## [THE TASK]
Write out the commuting tips from "A typical bus" to "easy! (Photo not mine)", swapping "word of mouth" for "asking around".

## [SELECTED EXTRACT]
Does the idea of taking public transportation in the Philippines scare you? Ignorance is the root of most fears including this one, so here are some general tips and information on what to expect when commuting out of town for the first time, be you a city-raised Filipino or a foreign visitor.

A typical bus terminal in the Philippines. (photo not mine)

Being mostly an introvert, I initially found it hard to commute, as I preferred to keep to my music, my books, and myself. In a developed country, you could probably get away with commu

ting cross-country with minimal eye contact and conversation, but in a third-world country like the Philippines, where transportation information online is scarce and systems are built on shaky ground, the best method to gather information is via word of mouth.

So I learned the hard way, after years of taking long bus trips and sometimes missing stops or getting on the wrong vehicle altogether, that the only way to be on point is to ask, and when you think you got it, ask again.  

Asking is easy! (Photo not mine)

After exhausting whatever you can find online about how to get from one place to another, the next step would be to ask the locals where you’re staying for how to get to your next destination, i.e., your host at your homestay, the hotel / hostel front desk, or the security guard outside that 7/11 store, or even just ask a friend.

Before choosing who to ask, I ask myself if the person might have something to gain or lose from giving me true or falsified information.

## [ENTRIES]
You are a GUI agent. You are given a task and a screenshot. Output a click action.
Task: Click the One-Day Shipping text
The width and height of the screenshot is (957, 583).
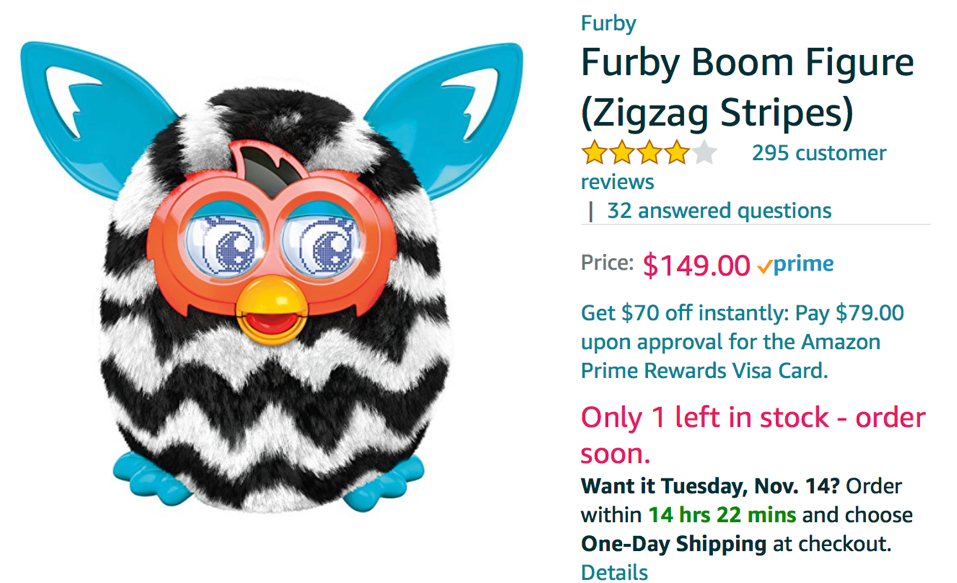tap(673, 543)
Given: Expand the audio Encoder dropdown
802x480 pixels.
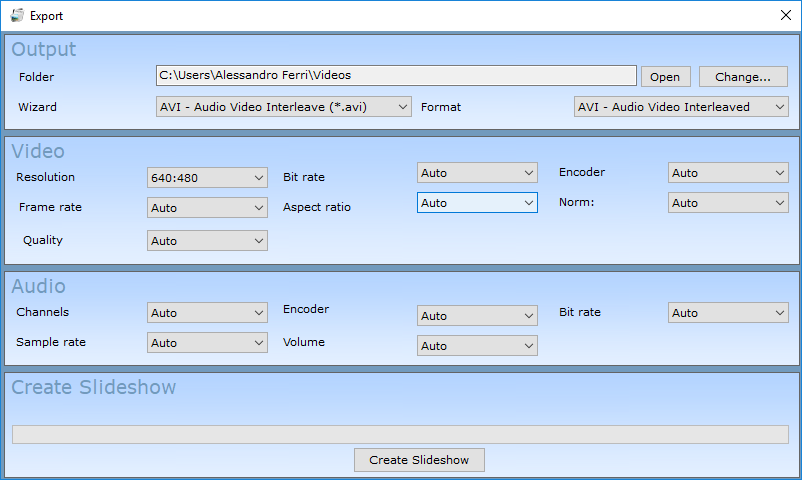Looking at the screenshot, I should [477, 316].
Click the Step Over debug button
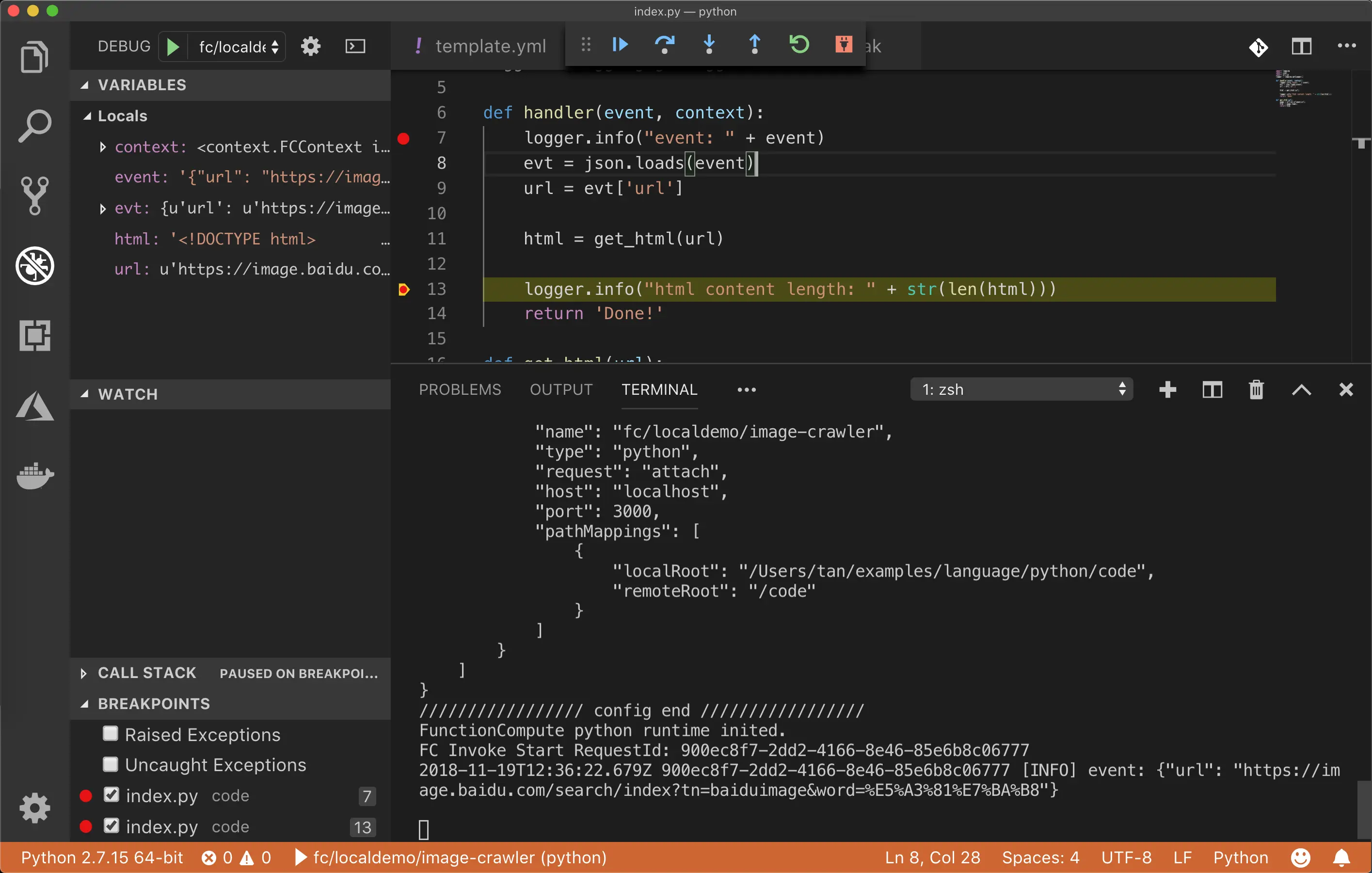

## [EXERCISE SOLUTION]
A typical bus terminal in the Philippines. (photo not mine)

Being mostly an introvert, I initially found it hard to commute, as I preferred to keep to my music, my books, and myself. In a developed country, you could probably get away with commu

ting cross-country with minimal eye contact and conversation, but in a third-world country like the Philippines, where transportation information online is scarce and systems are built on shaky ground, the best method to gather information is via asking around.

So I learned the hard way, after years of taking long bus trips and sometimes missing stops or getting on the wrong vehicle altogether, that the only way to be on point is to ask, and when you think you got it, ask again.  

Asking is easy! (Photo not mine)